Dinner, quite like the silver plastic service, was also prepared pot luck style. Ladies sashayed into the house dressed to the nigh and their men trooped in after them carrying crates (literally) of food. The plastic affair does not deter the obligatory amount of food one must consume during festivities; prosecco abundance, pigs in blanket, spinach and ricotta pasty, homemade smooth hummus as creamy as a baby's bum, cheese board of Asiagos and Parmesans, savoury crepe smothered in cheese, vegetarian cous cous and parmigiana, were just the starters and first courses. In my fascination with everything plastic, it would be amiss to withhold that there were three plate changes a head (why, isn't it obvious that one simply must not eat parmigiana after eating creamy crepe as they are not the same coloured food and couscous just cannot be eaten with any sauce no matter the colour...?)....!

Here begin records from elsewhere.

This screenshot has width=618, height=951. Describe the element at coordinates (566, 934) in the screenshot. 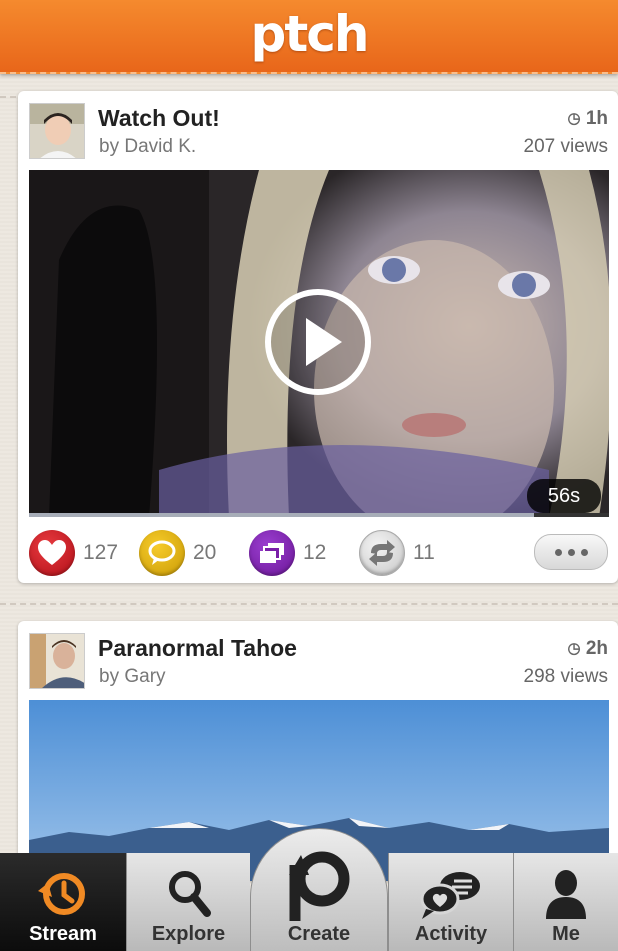

I see `tab-me-label: Me` at that location.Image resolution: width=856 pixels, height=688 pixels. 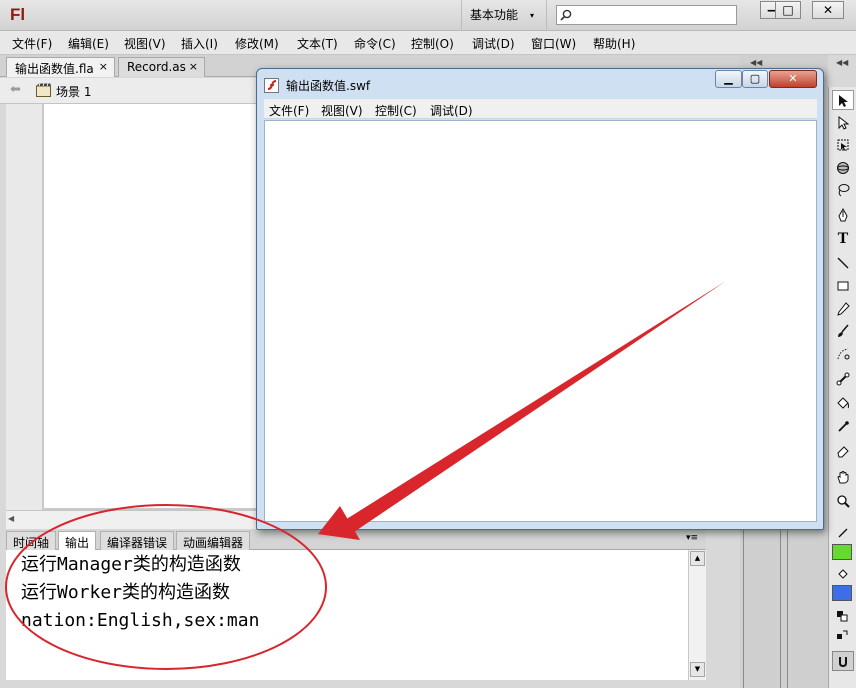 What do you see at coordinates (554, 44) in the screenshot?
I see `menu-window: 窗口(W)` at bounding box center [554, 44]. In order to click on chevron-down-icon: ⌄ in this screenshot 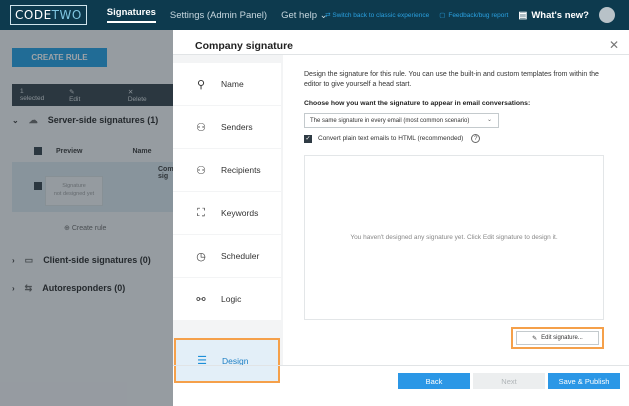, I will do `click(489, 120)`.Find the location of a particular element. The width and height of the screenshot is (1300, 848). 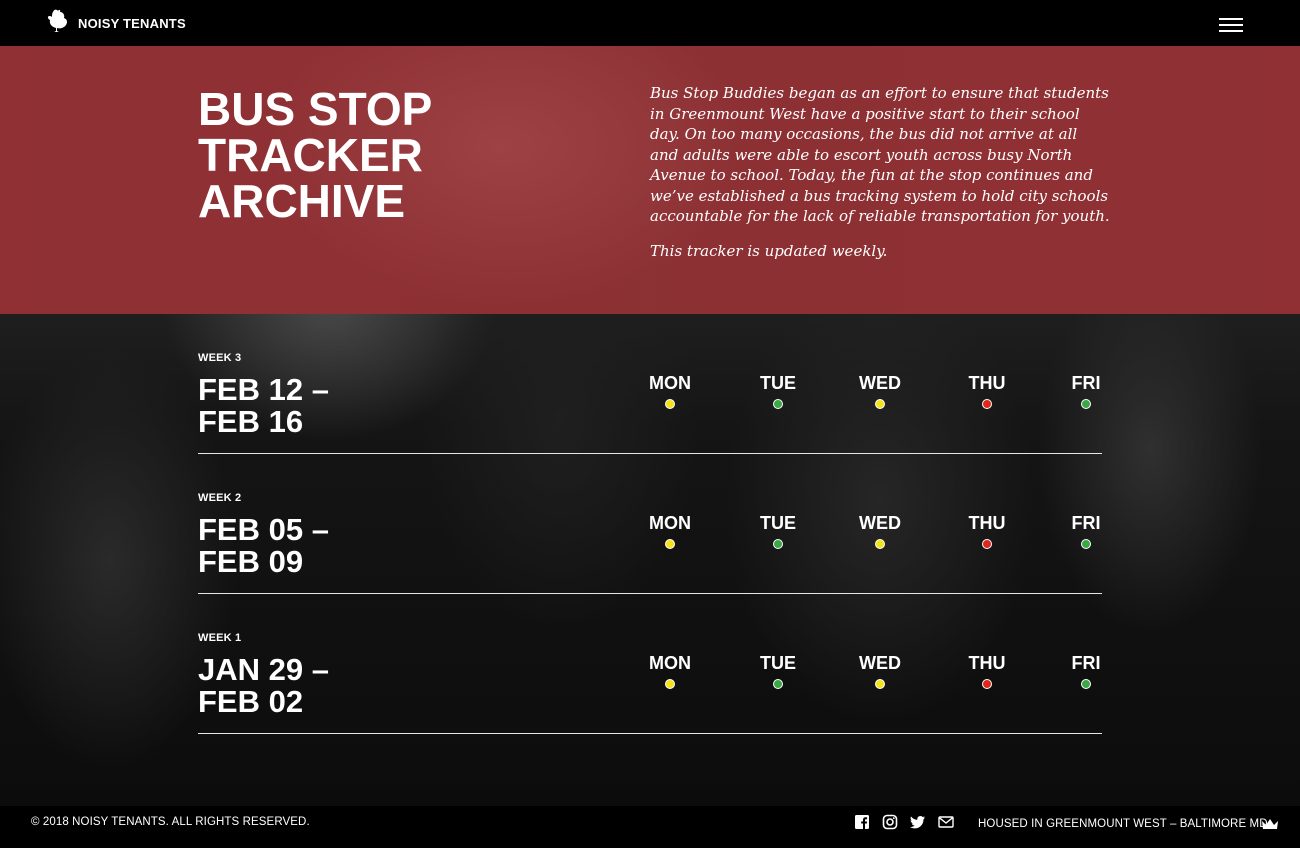

hamburger-menu-icon is located at coordinates (1232, 25).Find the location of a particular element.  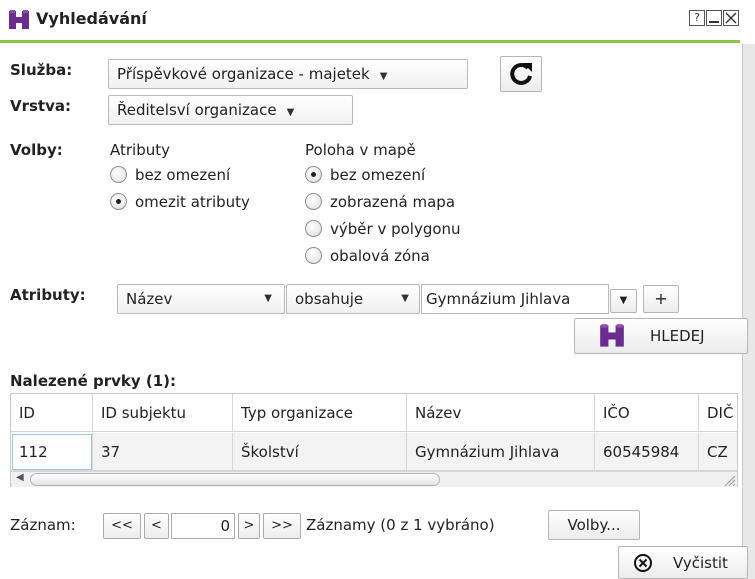

radio-map-buffer: obalová zóna is located at coordinates (368, 256).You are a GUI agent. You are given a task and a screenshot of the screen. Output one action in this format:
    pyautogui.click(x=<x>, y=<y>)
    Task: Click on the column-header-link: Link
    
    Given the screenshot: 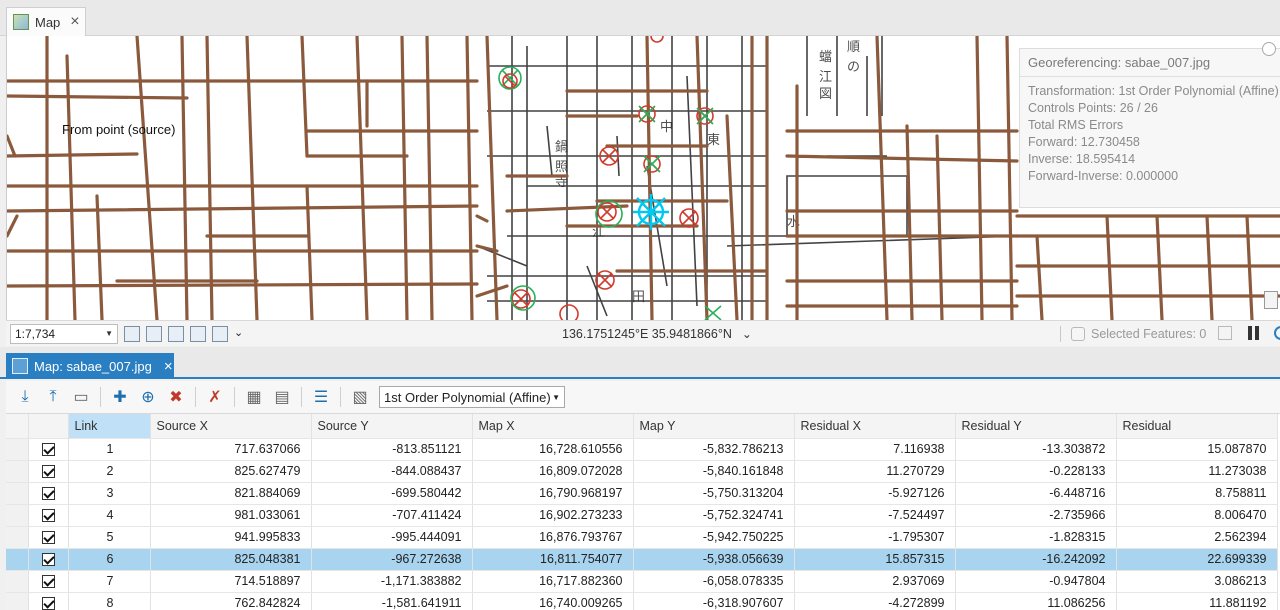 What is the action you would take?
    pyautogui.click(x=110, y=426)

In a truly Italian fashion, our guests held a protest and insisted on a 20 minute food-hiatus, the time of which was filled with toasts of mutual appreciation of the ability to cook industrial portions of food and purchase equal amounts of matching wines. The main course was then presented, melting slow roast pork marinated in tahini and humble but wonderful pork crackling (http://duckandthyme.blogspot.co.uk/2015/01/the-queen-and-her-pig.html?m=1), served with oven potatoes and peppers. I'm also happy to report that we were allowed to eat all that food on a single plate!

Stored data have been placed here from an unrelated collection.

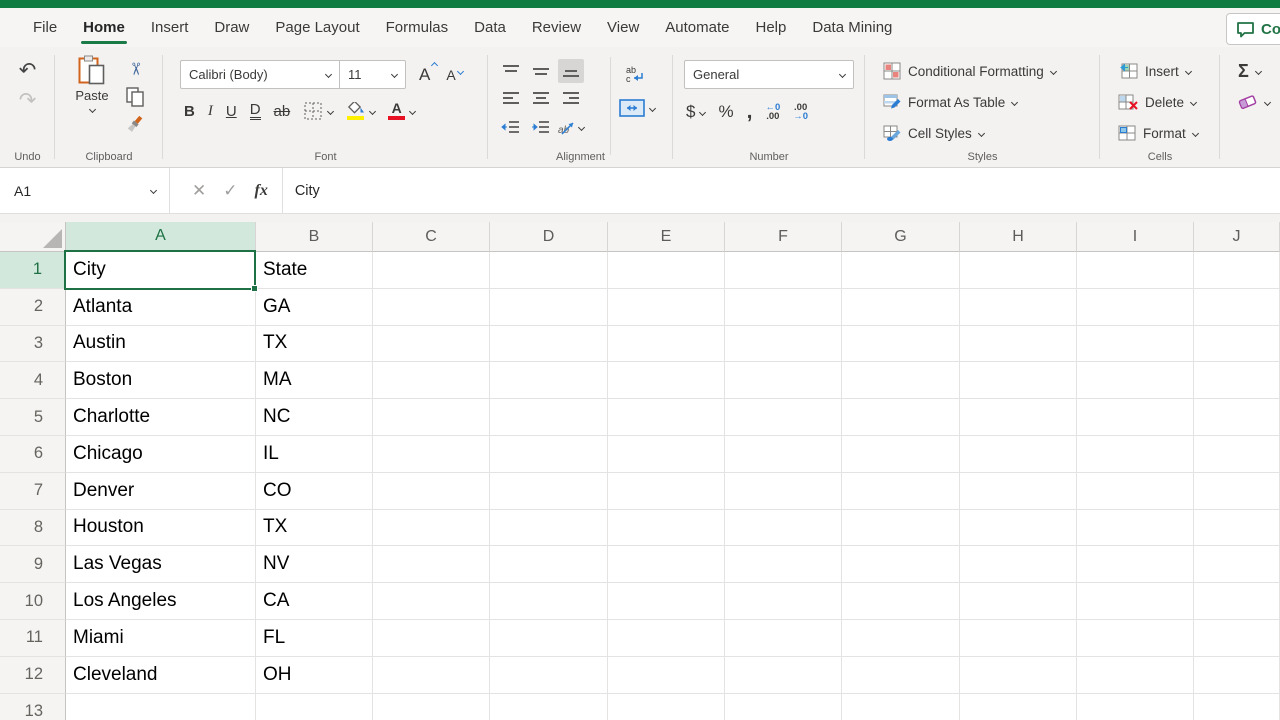 This screenshot has height=720, width=1280. Describe the element at coordinates (314, 706) in the screenshot. I see `cell-B13` at that location.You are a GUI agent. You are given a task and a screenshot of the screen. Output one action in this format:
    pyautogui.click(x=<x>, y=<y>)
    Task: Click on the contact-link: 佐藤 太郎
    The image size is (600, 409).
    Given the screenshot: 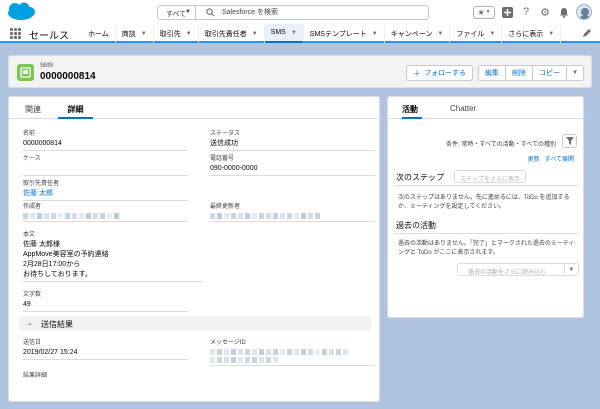 What is the action you would take?
    pyautogui.click(x=106, y=194)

Another food-hiatus was declared, and the table was cleared for gambling. The hiatus was shortly rescinded as clementines were presented as amuse bouchée. As gambling always does, it was soon time to countdown and have that bottle of Moët amidst a panaroma of fireworks in the horizon, a contented chaos of arms, legs and bodies, kisses and wishes. And if you thought that food consumption was over, you would be wrong as it is customary to have lentils cooked with ham-like sausages, as soon as possible after midnight as lentils represent round coins and signify wealth. And not to forget that dessert of chocolate sausages in three flavours was yet to be served. As the night of eating, quite like this post, gets long and tedious, I was chuffed with the imminent ending of the night but we are lulled into a false sense of tranquility as soon after 1a.m. the door bell starts ringing continuously and in trooped more well wishers, more gamblers, and at half past one, I lost count of both plates and people and also of consciousness. Rowdy table banging antics continued well past 4a.m., but I was as oblivious to it as a discarded plastic plate in a large black bag.